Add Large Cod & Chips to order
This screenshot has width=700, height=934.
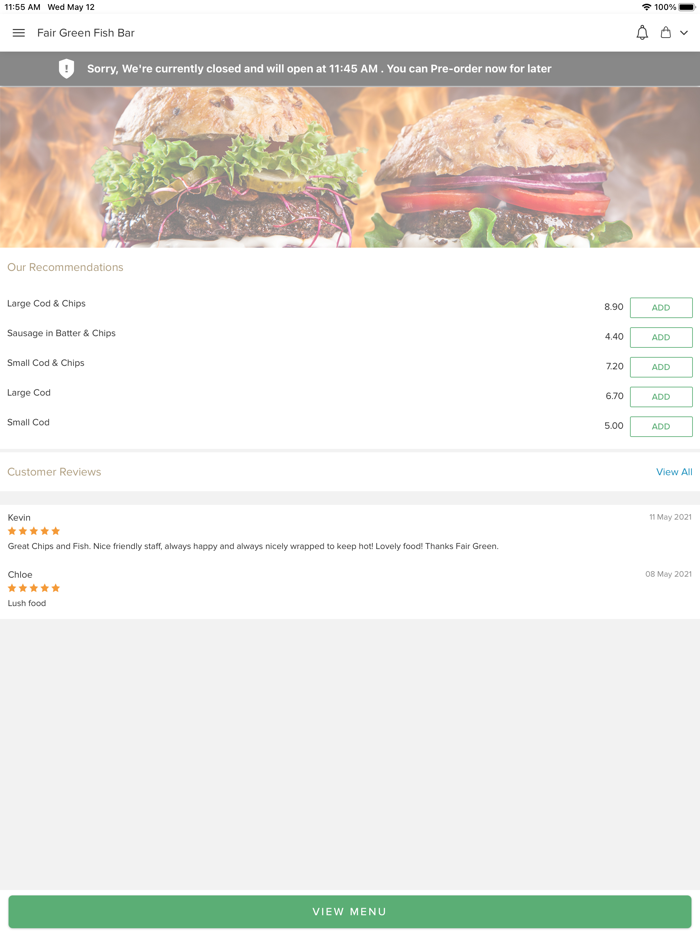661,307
---
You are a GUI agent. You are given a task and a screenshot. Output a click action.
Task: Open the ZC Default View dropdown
---
## REQUIREMENT
Please rewrite everything from the line containing "You are a GUI" down to the line containing "Task: Open the ZC Default View dropdown", renaming "click action" to "tap action" and changing nothing else.

## ANSWER IN FULL
You are a GUI agent. You are given a task and a screenshot. Output a tap action.
Task: Open the ZC Default View dropdown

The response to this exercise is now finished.